Parameter-Efficient Sparse Fine-Tuning

The substantial parameter count of LLMs like Falcon, LLaMA 2, and Mistral necessitates refined fine-tuning approaches that bypass the arduous task of updating the entirety of an LLM's parameters. Sparse Fine-Tuning (SFT) has been recognized for striking a balance between parameter economy and robust model performance. Despite this, memory demands expand in proportion to LLM size, limiting the scalability of SFT. Addressing this constraint, this work scales SFT to LLMs eyeing memory-efficient methods.

Memory-Efficient SFT

A novel iterative paradigm for SFT is introduced, which cycles through updating active parameter deltas, pruning indices based on delta magnitude change, and regrowth of indices. The regrowth employs criteria based on gradients or estimated momenta via SM3 optimizer, distinguishing the process from dense pretraining methods.

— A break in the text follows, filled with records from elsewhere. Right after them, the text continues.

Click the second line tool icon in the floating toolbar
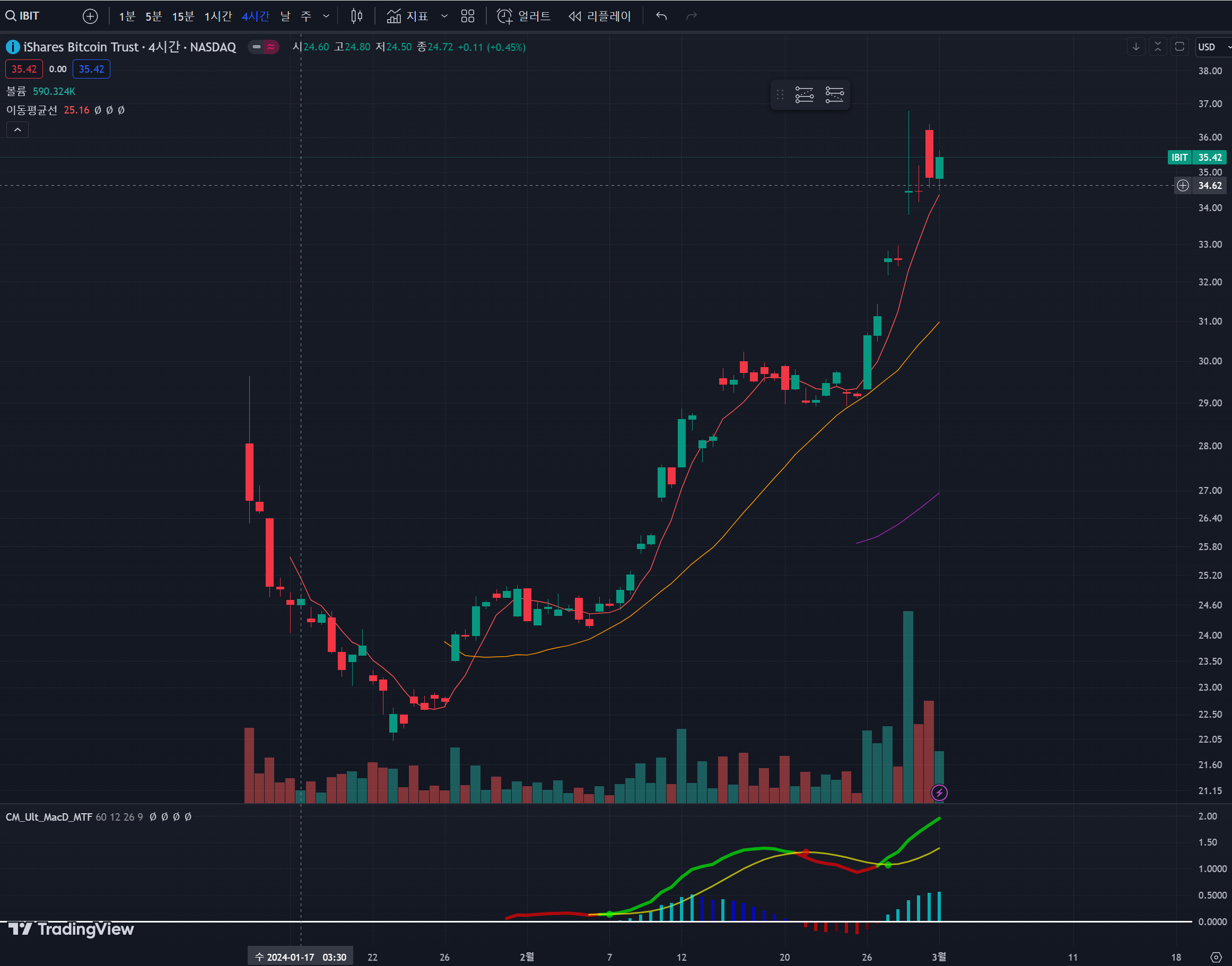The height and width of the screenshot is (966, 1232). pyautogui.click(x=835, y=94)
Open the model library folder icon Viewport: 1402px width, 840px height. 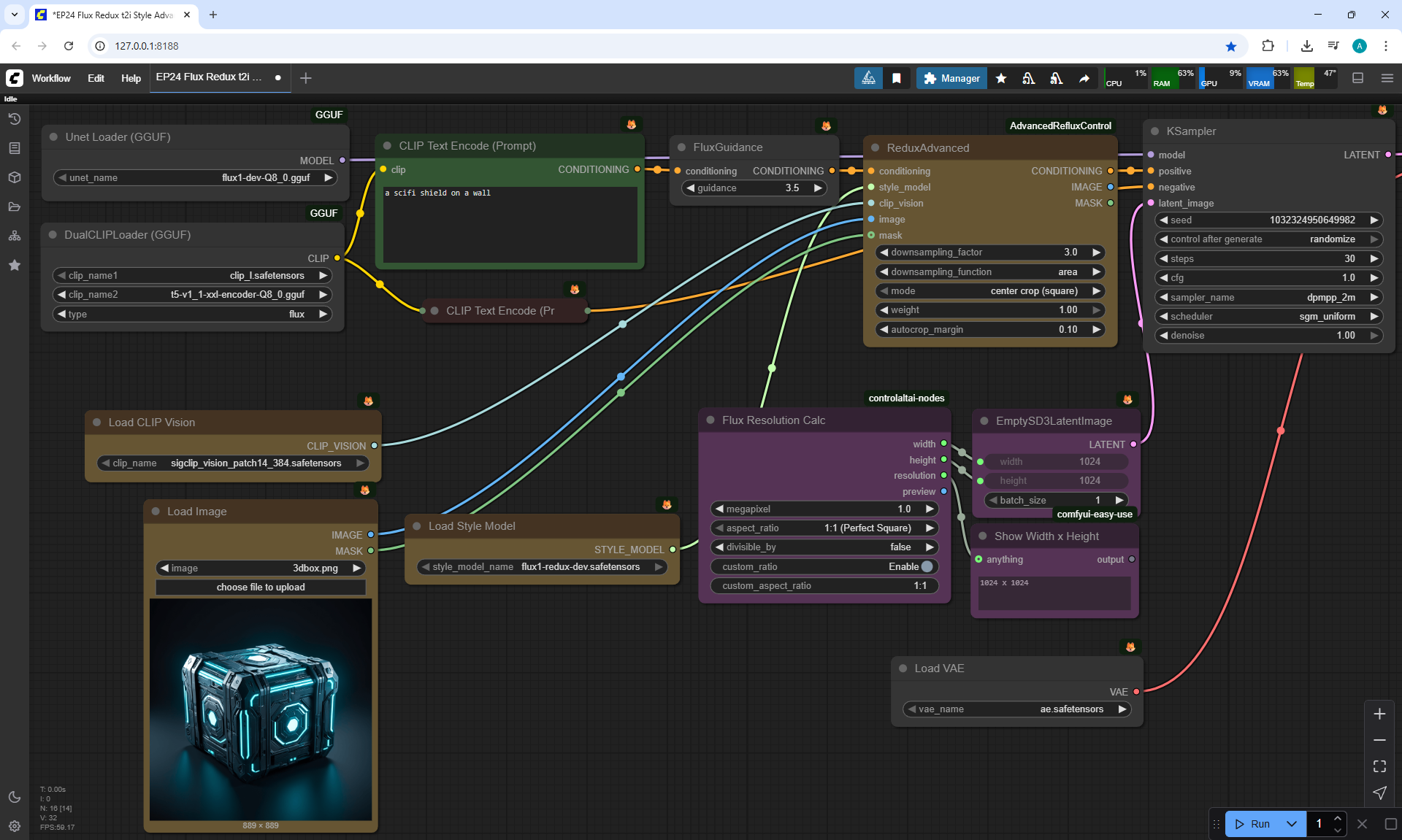tap(14, 207)
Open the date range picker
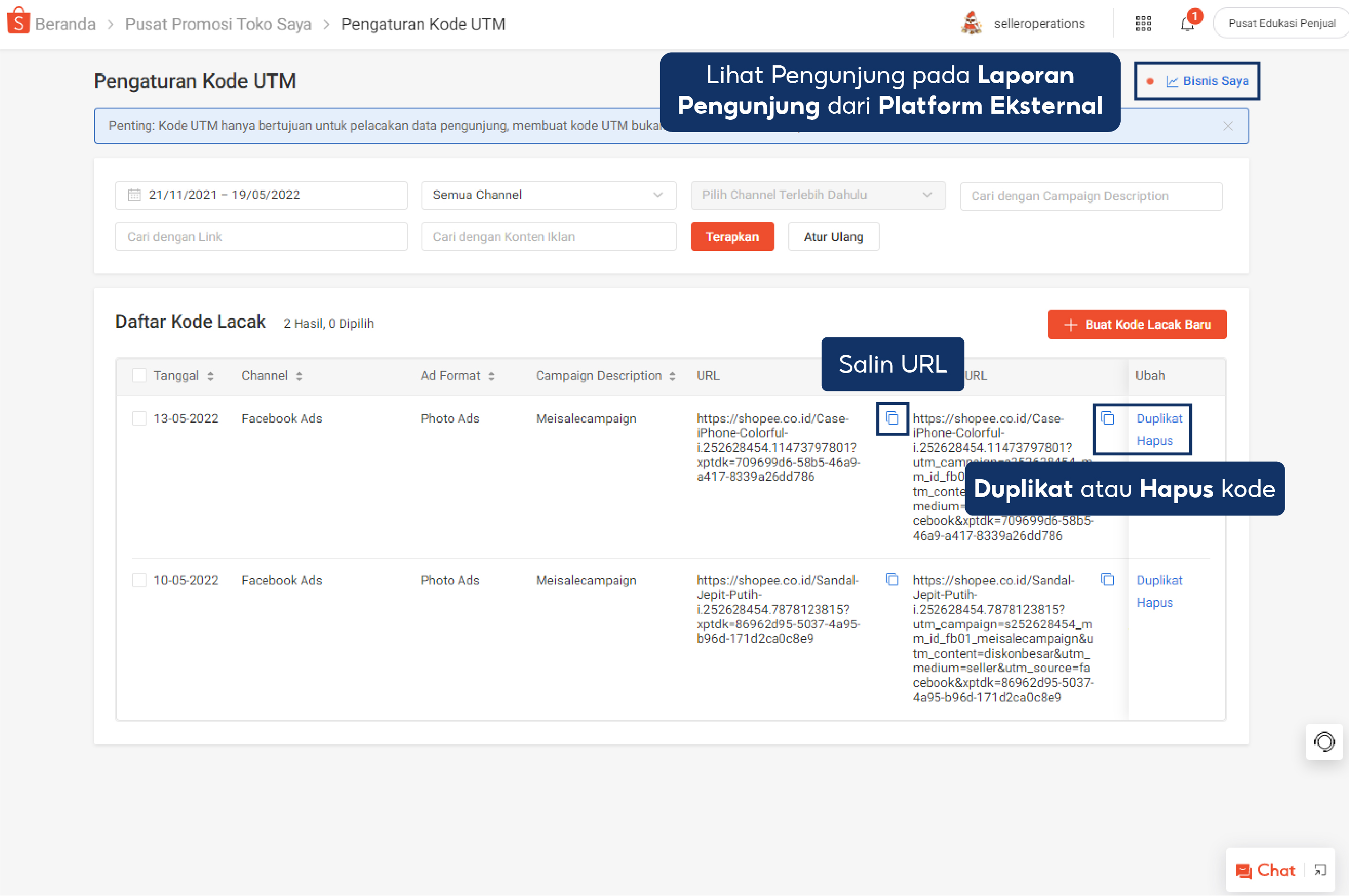Viewport: 1349px width, 896px height. tap(261, 195)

These alterations yield a dense model from an operation standpoint, side-stepping inefficient sparse tensor operations commonly faced in hardware.

Experimental Validation

The efficiency of SFT is tested via instruction-tuning on standard dataset mixtures. Experiments show that SFT often outperforms established parameter-efficient fine-tuning methods such as Low-Rank Adaptation (LoRA), particularly in performance and runtime comparability. Compatibility with quantization and efficient optimizers is also demonstrated, scaling SFT to LLM sizes previously deemed impractical due to memory constraints.

Quantization and Efficiency Results

The introduction of quantization to SFT, denoted as "qSFT", underscores the method's adaptability to drastically memory-constrained environments. qSFT maintains competitive performance when pitted against 4-bit quantized LLMs fine-tuned using other techniques. The approach also showcases a symbiotic relationship with activation checkpointing, offering insights into prioritizing techniques to optimize the memory efficiency of LLMs.

This research sets the stage for SFT as a leading strategy both in parameter and memory efficiency for LLM adaptation. Further exploration could refine growth criteria and extend SFT's applicability across all model parameters, including embedding layers, marking a significant advancement in the field's ongoing refinement of LLM fine-tuning methodologies.